Sans être d’accord avec le réel.

On n’est pas obligé d’aimer la réalité. Ni d’être d’accord. On n’est pas obligé non plus de faire avec. Se battre pour changer ses tuiles. La réalité n’a pas d’autre fonction cachée. C’est l’éviter qui rend la réalité étrangère, séparée ou honteuse. L’autoflagellation est aussi inutile, prendre ses responsabilités ce n’est pas se faire du mal. S’accuser de tous les maux. Au contraire, comprendre l’erreur dans la compassion. Quand on se trompe ou que la vie décide de nous faire un croche-pied, c’est pour apprendre à se relever. N’est-ce pas comme ça que nous avons tous appris à marcher, à lire et à compter ? L’erreur fondamentale d’attribution permet aussi de trouver une justification moins malaisante, pour nos esprits farceurs.

La métamorphose.

Refuser la réalité est une perte. On peut y perdre le sens de sa vie. Voir l’autre tel qu’il est, la négation la plus courante. La réalité est affreuse quand on la rejette, comme on se rejette soi. Cependant, cette épreuve est rarement autre chose qu’un moyen permettant de se révéler. Chacun d’entre nous peut identifier, des centaines d’opportunités de s’élever. Manquées par orgueil. Piégés par nos émotions. Parce que c’est encore et toujours une résistance de notre faux moi. Ce faux self est si peureux, qu’il préfère la flatterie, à une belle traversée du désert solitaire, métamorphosant.

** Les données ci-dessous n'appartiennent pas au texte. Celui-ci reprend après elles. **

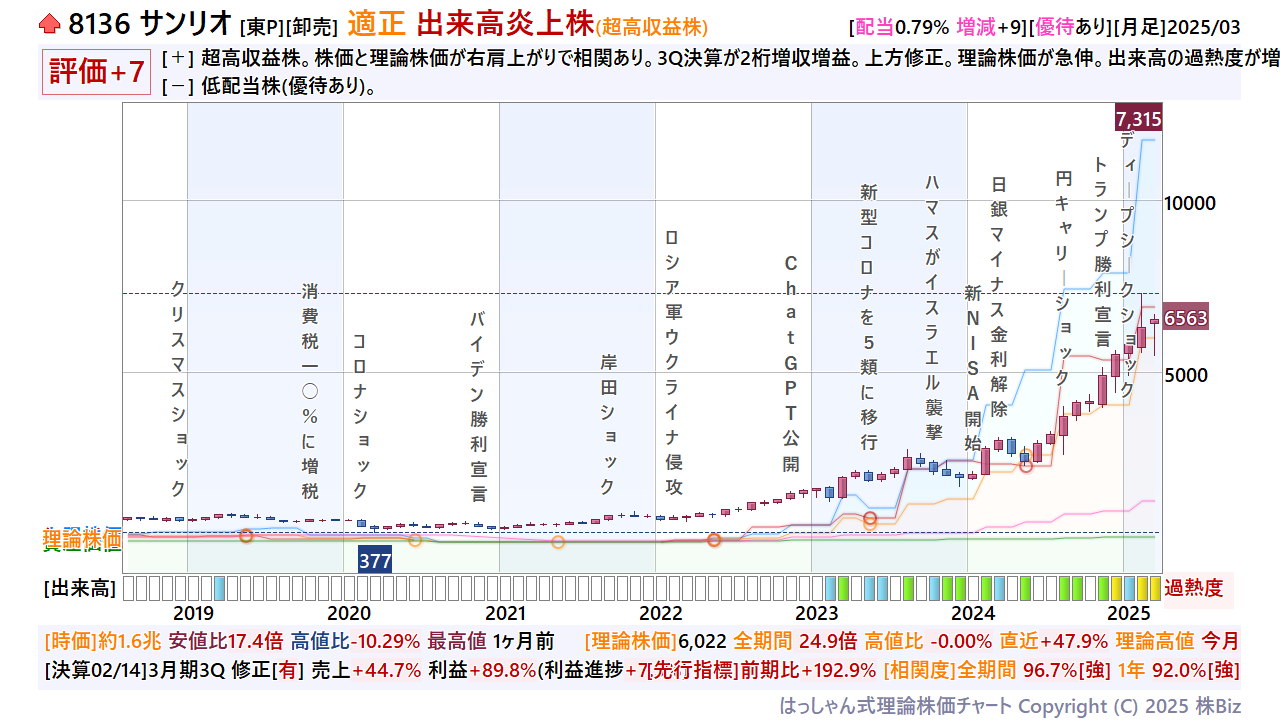Click the circle marker under 日銀マイナス金利解除

pyautogui.click(x=1025, y=466)
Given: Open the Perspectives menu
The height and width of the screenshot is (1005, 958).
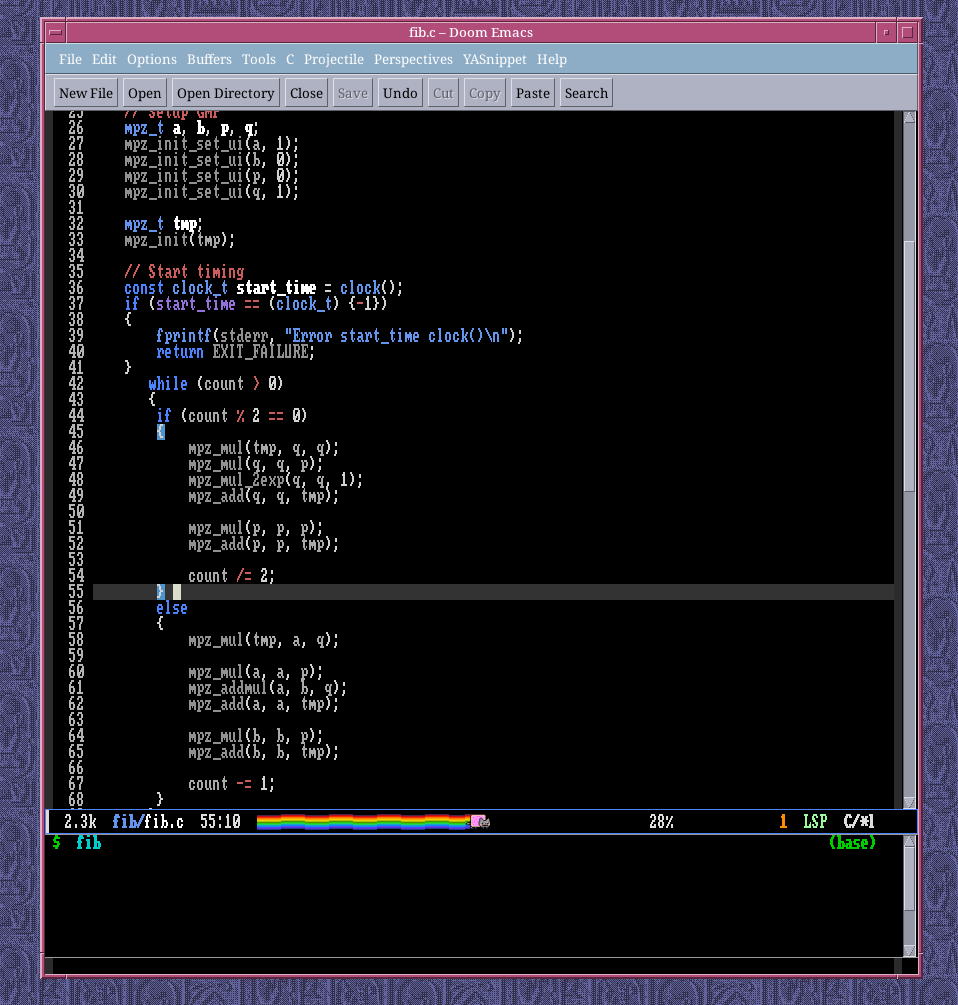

Combien de grands accidentés, devenus les héros de leurs propres vies, leurs propres légendes ? Des avocats pour des causes nobles et universelles. Combien de misères ont inspiré à tendre la main ! Nous avons tous en nous, un Gandhi qui sommeille, n’attendant qu’un signal pour s’accoucher. Covid-19 est un révélateur cataclysmique. À chacun d’y trouver sa petite perle.